In order to calculate bandwidth demand for a particular link, we need several pieces of information. We need to know:

S, the voice sampling rate; packets are typically formed every 20 msecs (a configuration option of many coding schemes and a tradeoff between delay and packet overhead);
P, the number of packets generated per second, typically 50 pps (=1/S);
C, the bit rate of the voice coding scheme (most commonly G.711, G.729).

As a result, we can calculate:

V, the voice payload in each packet calculated as C * S or typically 160 and 20 bytes for G.711 and G.729 respectively;
I, the IP/UDP/RTP packet overhead, or 40 bytes, including 20 for IP, 8 for UDP and 12 for RTP (without RTP header compression);
L, the link layer overhead for the specific link type (PPP for leased lines and Frame Relay).

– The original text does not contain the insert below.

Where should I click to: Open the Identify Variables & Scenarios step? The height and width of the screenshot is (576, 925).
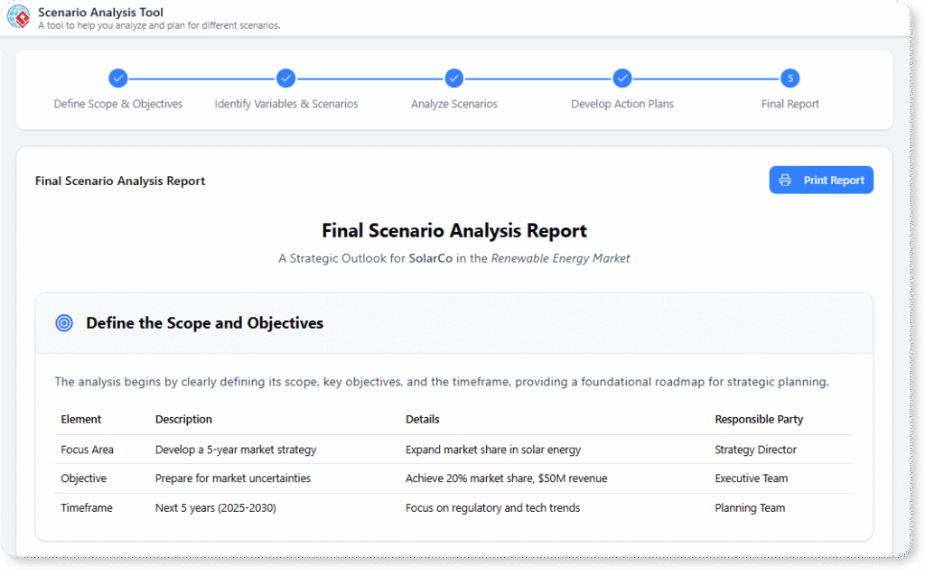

L, the Link layer overhead is unique to each specific link type. The responsibility of the Link layer is frame delineation, initiation, control, multiplexing, and error detection. WAN links, such as PPP and Frame Relay, are based on HDLC, whereby each frame consists of an opening one-byte flag, a two-byte HDLC control field, the PPP or Frame Relay header, the packet payload, a two-byte checksum and a closing flag. The PPP and Frame Relay headers are four and two bytes respectively.

The bandwidth requirement for each call is P*(V+I+L). For G.729, 8kbps voice results in a bandwidth need of approximately 27 kbps. Use of speech activity detection (or equivalently silence suppression) can result in fewer packets per call, but it would not be wise to engineer less bandwidth for voice on the basis of this operation for a small number of calls. The bandwidth per call has to be multiplied by the maximum number of active voice calls on the WAN link, determined using traditional telephony engineering.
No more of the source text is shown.